Local businesses cope with COVID-19

By Amelia Leaphart
Executive Staff

The economic uncertainty due to the coronavirus prevails in every mainstream news source. While many corporations have enough capital to survive economic distress, there is public fear for small businesses and their employees. Downtown Sewanee is composed of locally owned businesses, which are vulnerable to an economic downturn. 

Ed Hawkins, a co-manager of The Blue Chair Café and Tavern, described his reaction when he found out about the University’s closure alongside the reality of COVID-19: “It was fear. We were wondering how we will survive. All the businesses in Sewanee met together to figure out how to do this.”

Hawkins remarked that the community is coming out “in droves” to support businesses, and community members are tipping unprecedented amounts because they know the servers are suffering. Retail stores and offices in Sewanee closing decreases foot-traffic, further hurting restaurants. Now, many restaurants have gone into curbside pick-up during limited hours, and are relying on the community to call-in orders.

“The great thing about Sewanee,” Hawkins said, “is that we’ve banded together. We’ve updated our web-page to have a donation section that all the other restaurants have put on their page.” The Sewanee Business Alliance support page includes a fund where people can directly donate and gift items that can be mailed. 

Hawkins said that as long as the community continues their support, the Blue Chair Café and Tavern will be fine through this time.

“We have no anticipation that we’ll close in the future,” he said, “We’ve been open for twenty years, and have no plans of ending that.”

Rick Wright, the Director of Dining Services at Sewanee, is in charge of Stirling’s Coffee House, and decided to temporarily close Stirling’s the day after the University announced its closure.

Wright commented, “I just didn’t want to risk my staff or community, because many of us travel. My manager had just gotten back from New York, I had just gotten back from New Orleans. We wanted to isolate for at least two weeks.”

While Stirling’s is managed by Julia Stubblebine and Amber Smith, alongside students, it is also one of Wright’s responsibilities.

“I wasn’t surprised,” Wright said about the University’s closure, “We’re in a very unusual time. The University wants to keep people safe. Because of the nature of this disease, and we really don’t know a great deal about it, we have to err on the side of safety.” 

He added, “We’re working on trying to get Stirling’s back open, but first we’re dealing with the more pressing issue of feeding students here and keeping them safe.”

McClurg has developed a system where they split the staff into two teams, where they switch off every two days. 

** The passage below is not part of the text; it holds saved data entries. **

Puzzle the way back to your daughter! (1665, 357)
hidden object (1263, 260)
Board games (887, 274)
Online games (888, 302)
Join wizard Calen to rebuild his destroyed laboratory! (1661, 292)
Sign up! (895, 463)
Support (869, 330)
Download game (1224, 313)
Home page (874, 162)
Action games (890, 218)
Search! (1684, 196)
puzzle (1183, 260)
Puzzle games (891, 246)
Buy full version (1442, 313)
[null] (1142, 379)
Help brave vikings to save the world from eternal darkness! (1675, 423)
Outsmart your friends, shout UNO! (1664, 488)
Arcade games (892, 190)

“The team at Stirling’s is currently doing planning, inventory, and cleaning,” Wright said. “So, they’ll hopefully open up in a limited capacity. Maybe with a pickup window when we have more people on campus.”

Wright, like Hawkins, remains optimistic. “The truth is we’re going to get through this,” he said. “In a few months, we’ll be back to work. They’ll be some great take-aways from that. We’ll learn more about ourselves, we’ll learn about how to do business in a much safer way.”

Wright highlights how the food-service industry already emphasizes safety and caution because of the threat of other bacterial outbreaks, “so this was not a huge shift for us.” 

“We’re remote and close to the community anyway. One of the things to recognize is how wonderful the University is treating their staff,” said Wright. “It’s guaranteeing that all employees will be paid, as long as they can do it.”

Wright has spoken with directors of the South Cumberland Farmers Market, and says that they are currently having one of their biggest markets ever, as people are wanting to buy local now more than ever. Wright’s larger distributors, such as Sysco and Dixie Produce, still have plenty of food.

The system suppliers use a “just in time” system, meaning grocery stores and dining halls usually restock as needed. This system often collapses during times of crises when people bulk-buy supplies. While Wright does not fear scarcity, he is concerned about a logistics problem. Delivery workers may become quarantined or transportation may become more restricted. 

While many employees remain hopeful for this time, Shenanigans have had to drastically reduce hours due to loss of student staff and turning to curbside pick-only, according to their website. Luckily, they can sell drinks to go, a mitigative measure taken by many states. However, employees are relying on call-in for the time being.

The Sewanee business community has banded together during this crisis, but still relies on patrons to intensify their support to keep well-loved businesses afloat.